Maybe your website does look outdated, and you know it. Aesthetic reasons for a website redesign include:

  • Outdated design
  • Hard to look at or read
  • It doesn’t match current brand materials

Metrics

A failure to achieve your intended metrics is another reason to redesign your site. Updating your website could help solve:

  • Low ROI
  • Low conversion rates
  • Insufficient lead generation
  • High bounce rate
  • Low ranking SEO

New Standards

Design standards continue to change, especially as new technologies rise and fall. You should consider a redesign if your site is:

  • Not mobile responsive
  • Unappealing in site previews & social media shares
  • Too slow to load

Brand Alignment

Finally, you should update your website to keep up with changes to your brand. Some changes may be easy to implement, while others require a more extensive redesign. Plan to revise your site if:

  • Your brand has recently shifted its focus
  • You offer different products/services
  • Your target audience has changed, or you’ve added a new audience

Even if your website doesn’t need drastic changes, there’s a good reason you should consider regular updates and minor redesigns.

“It takes about 50 milliseconds (that’s 0.05 seconds) for users to form an opinion about your website that determines whether they like your site or not, whether they’ll stay or leave.”

How to Develop a Website Strategy

A website isn’t visual marketing collateral. It’s a revenue-generation tool, and there needs to be a strategy behind it

You’re ready to work on web design and understand growth-driven design’s value. Now it’s time for a crucial step: strategy.

A website strategy should always come before any design changes. For every proposed change, you should be able to field the question “why?” with an answer that goes back to strategy. Developing a strategy can sound intimidating and time-consuming, but in the end, a strategy is only a plan to meet your goals.

Set Goals

When establishing a website strategy, start with your goals. What do you hope to achieve with this website? Common website goals include:

  • Build brand awareness
  • Establish industry authority
  • Educate or inform consumers
  • Generate leads

Based on your goals, you may develop a website with valuable content for users to consume for free. Or you may place greater emphasis on your products and services, filling your site with targeted CTAs and landing pages.

Know Your Audience

Before you begin marketing, producing content, or even structuring your website, learn about your audience. Develop buyer personas that cover demographics, interests, and pain points. Today businesses have learned that putting your audience first leads to the best results.
# # # #
Exercise objective >> In the web design text, quote the stretch from "Even if your" through "meet your goals.". Everything after this point is separate material with no connection to the web design text.

Entries provided >>
# # # #
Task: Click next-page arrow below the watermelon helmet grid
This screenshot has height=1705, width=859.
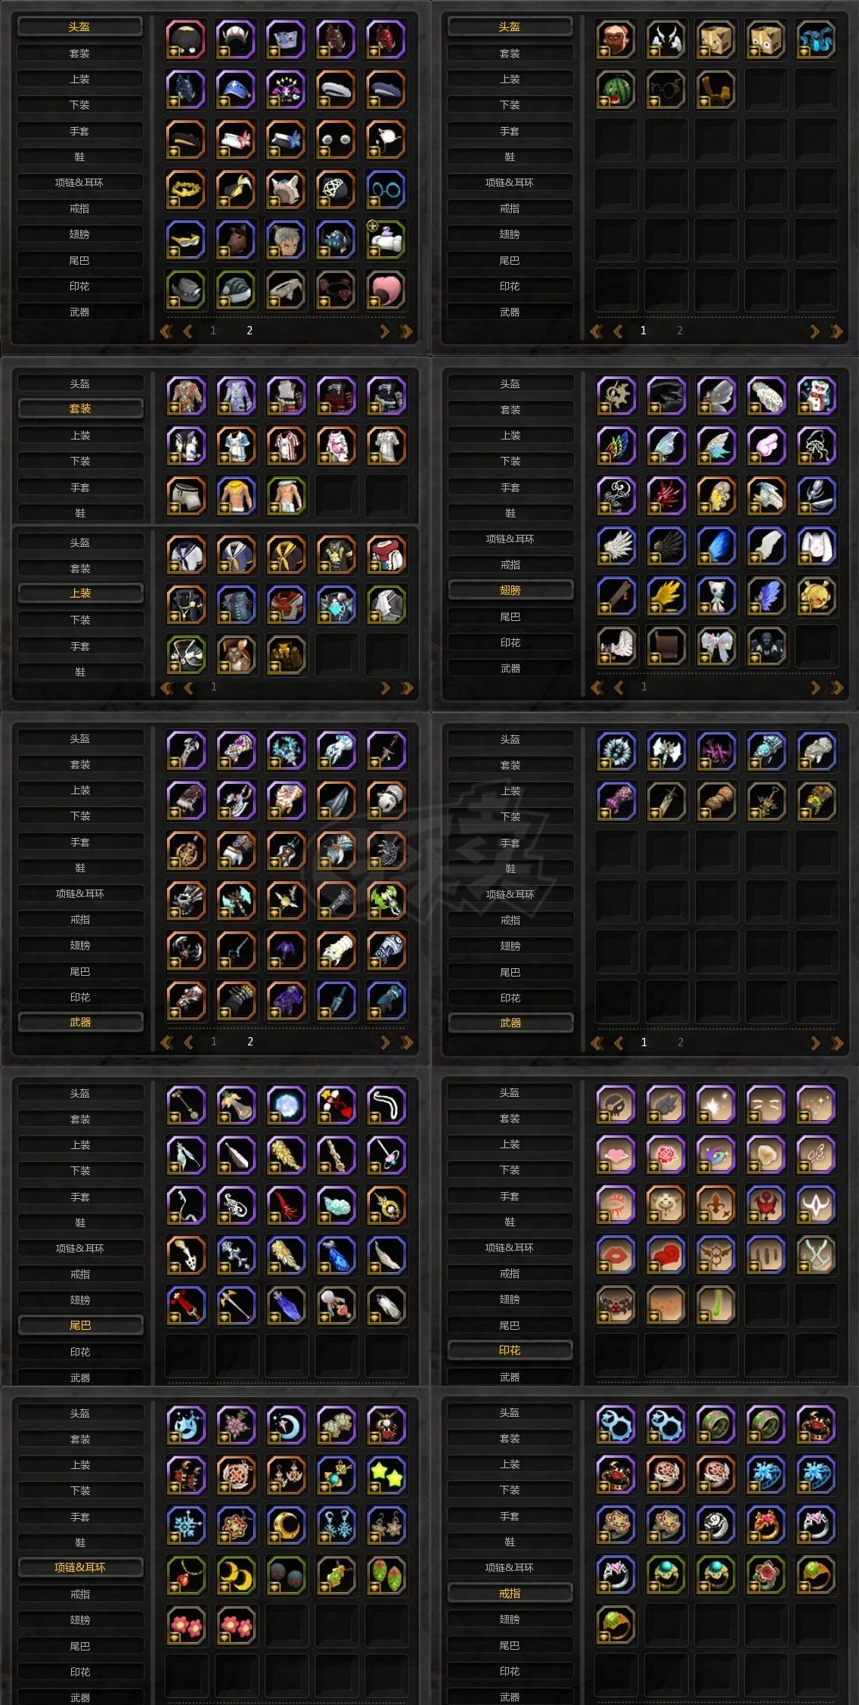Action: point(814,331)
# # # #
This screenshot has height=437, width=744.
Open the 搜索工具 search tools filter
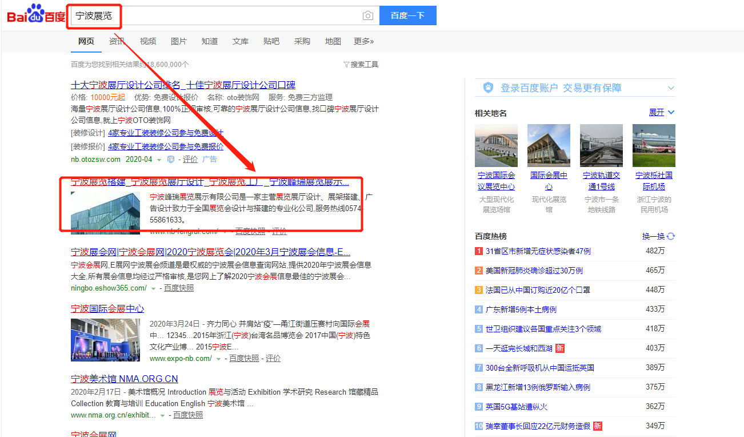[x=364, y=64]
# # # #
Final result >>
Even if your website doesn’t need drastic changes, there’s a good reason you should consider regular updates and minor redesigns.

“It takes about 50 milliseconds (that’s 0.05 seconds) for users to form an opinion about your website that determines whether they like your site or not, whether they’ll stay or leave.”

How to Develop a Website Strategy

A website isn’t visual marketing collateral. It’s a revenue-generation tool, and there needs to be a strategy behind it

You’re ready to work on web design and understand growth-driven design’s value. Now it’s time for a crucial step: strategy.

A website strategy should always come before any design changes. For every proposed change, you should be able to field the question “why?” with an answer that goes back to strategy. Developing a strategy can sound intimidating and time-consuming, but in the end, a strategy is only a plan to meet your goals.